Савелий скрипнул зубами, поняв, что ничего не добьется. Направился к дому, размахивая руками так, будто с каждым шагом разрубал воображаемого противника.
— Не стоит, Иван Михайлович, — улыбнулась я. — Вам еще этого потерпевшего лечить.
— Удивлен, что у вас наконец нашлась смелость постоять за себя.
— То есть вы все знали и не вмешивались? — возмутилась я.
— Глафира Андреевна, я не так давно практикую среди местных помещиков, а не в Больших Комарах. Мне известно, что после смерти вашей матушки с вами случилась нервная горячка… — Он хмыкнул чему-то своему. — И мой предшественник, объявив вас недееспособной, обратился к дворянскому собранию. Учитывая ваше несовершеннолетие и состояние здоровья, опекунство передали вашей двоюродной бабушке.
— И всем было…
— Глафира Андреевна. — В его голосе проскользнул холод. — Вы прекрасно понимаете, почему симпатии общества были не на вашей стороне.
5.2
— Нет. Не понимаю.
Доктор вздохнул, тон его изменился, словно он снова разговаривал с Варенькой.
— Глафира Андреевна, я сознаю, что вам тяжело вспоминать те события. Однако мне известно, что после вашего выздоровления князь Северский, председатель дворянского собрания, беседовал с вами. Вы сказали ему, что заслужили все, что с вами произошло, и пусть все остается как есть.

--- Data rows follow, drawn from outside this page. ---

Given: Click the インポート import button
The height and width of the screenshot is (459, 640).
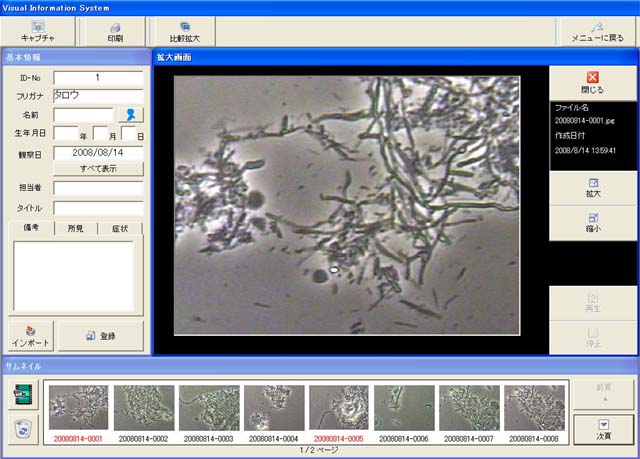Looking at the screenshot, I should point(36,335).
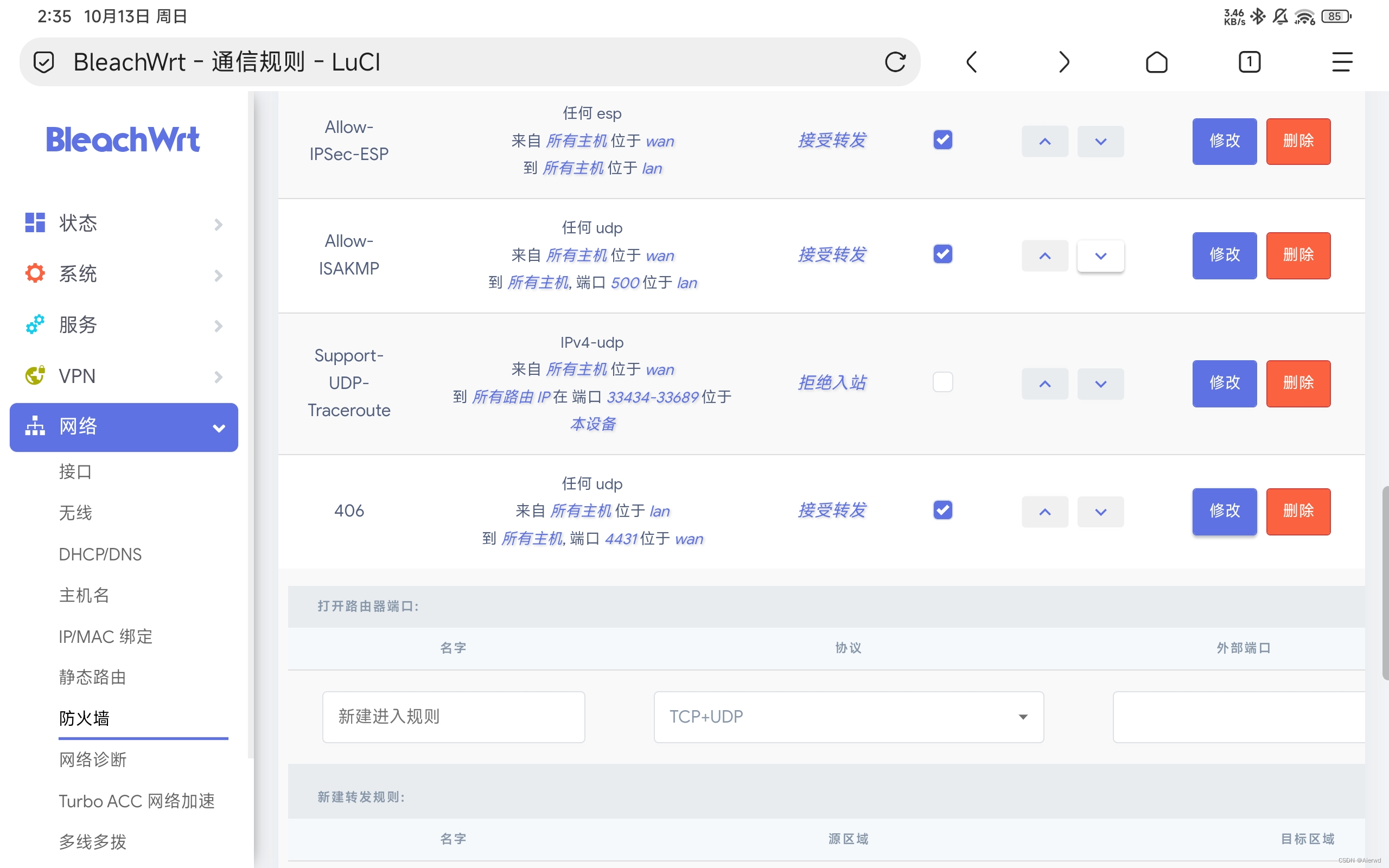The width and height of the screenshot is (1389, 868).
Task: Open the TCP+UDP protocol dropdown
Action: pos(849,717)
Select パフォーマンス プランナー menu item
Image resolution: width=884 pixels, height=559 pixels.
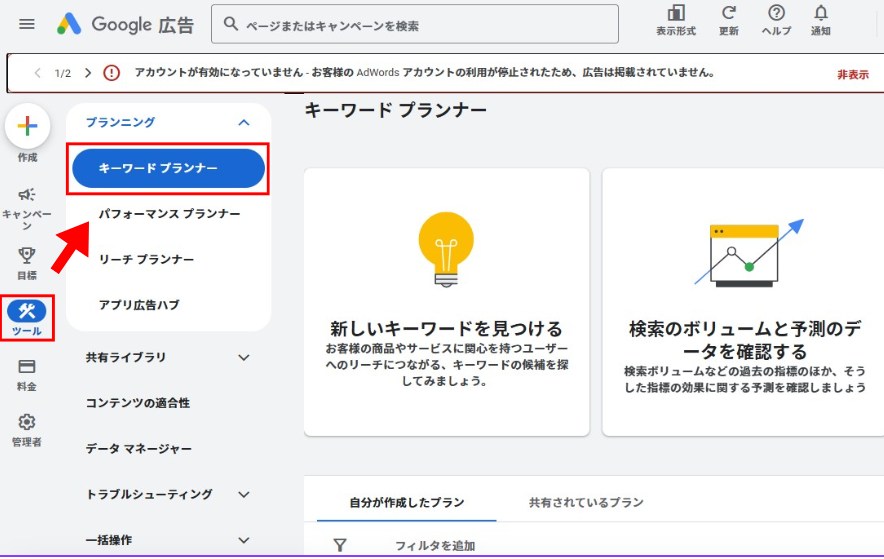coord(169,214)
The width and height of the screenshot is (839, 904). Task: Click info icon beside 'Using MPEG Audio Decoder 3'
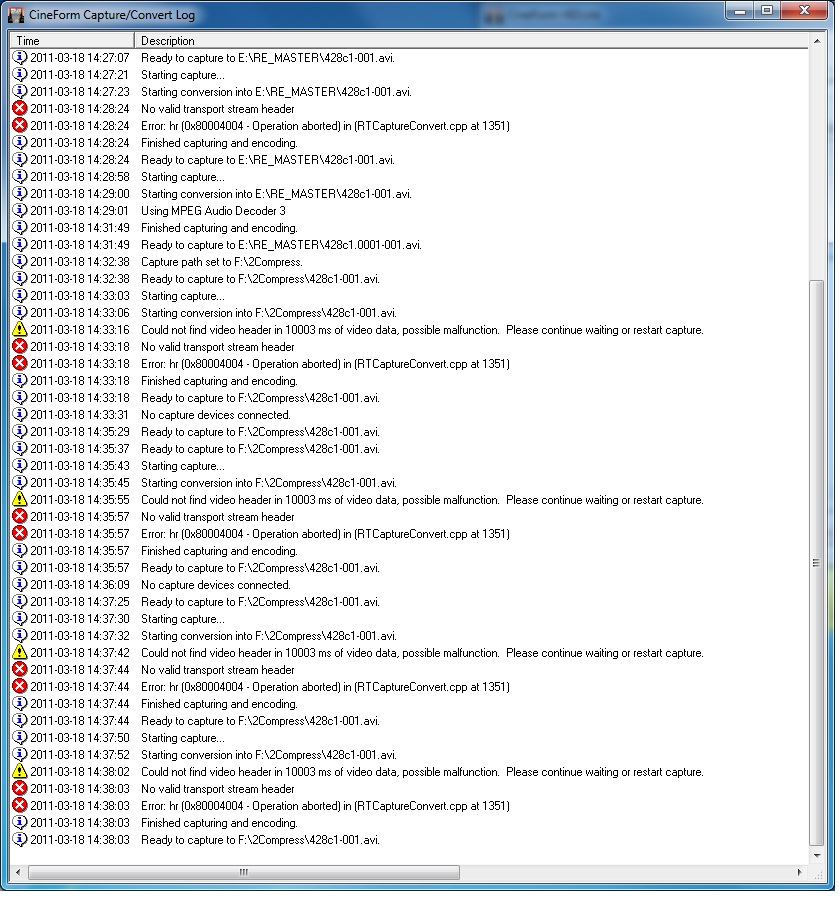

— Но ведь это было не вчера!
На самом деле я понятия не имела, что за «события» имеет в виду доктор и почему Глаша — прежняя Глаша — считала, будто заслужила подобное обращение. Но ведь она могла и передумать, в конце концов! Мало кто заслуживает, чтобы его будили пощечинами и обзывали как попало.
— Ваша двоюродная бабушка жила нелюдимо, не ездила с визитами и не отдавала их. Однако Марья Алексеевна…
«Не знаю я никакую
Марью Алексеевну!» — едва не крикнула я, но чудом вовремя придержала язык.— … несколько раз навещала вас, и вы каждый раз заверяли ее, что вы считаете ваше положение епитимьей. И что вы очень хотите уйти в монастырь, однако двоюродная бабушка не позволяет вам.

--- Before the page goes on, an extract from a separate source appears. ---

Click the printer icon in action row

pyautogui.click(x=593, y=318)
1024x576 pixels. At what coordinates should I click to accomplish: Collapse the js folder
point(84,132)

Ну еще бы она позволила, имущество-то… Стоп. Передало опеку. Я сегодня на удивление туго соображаю. Выходит, и доктор, и Стрельцов обращались со мной как с хозяйкой не потому, что я наследую старухе, а потому что я хозяйка и есть.
А значит…
А значит, кое-кто соображает еще хуже меня, откровенно нарываясь. Я не злопамятна, просто злая и с хорошей памятью, тем более что и времени забыть не было.
— И я рад, что вы переменили мнение, — закончил доктор.
Я покачала головой.
— Пружину нельзя закручивать бесконечно. Она или лопнет, или распрямится, и горе тому, кто не успел увернуться.
— Это признание? — подобрался доктор.
— Нет, это размышления.
— Тогда будем считать, что я их не слышал. Пес в самом деле слушается команд?
А ведь и правда. Откуда бы местной дворняжке знать, что такое «фас»? Совпало, не иначе: Полкан просто был благодарен мне за ласку и отплатил как мог.
— Что вы, откуда? Я познакомилась с ним сегодня. Видимо, ему тоже не понравилось, как со мной обращаются.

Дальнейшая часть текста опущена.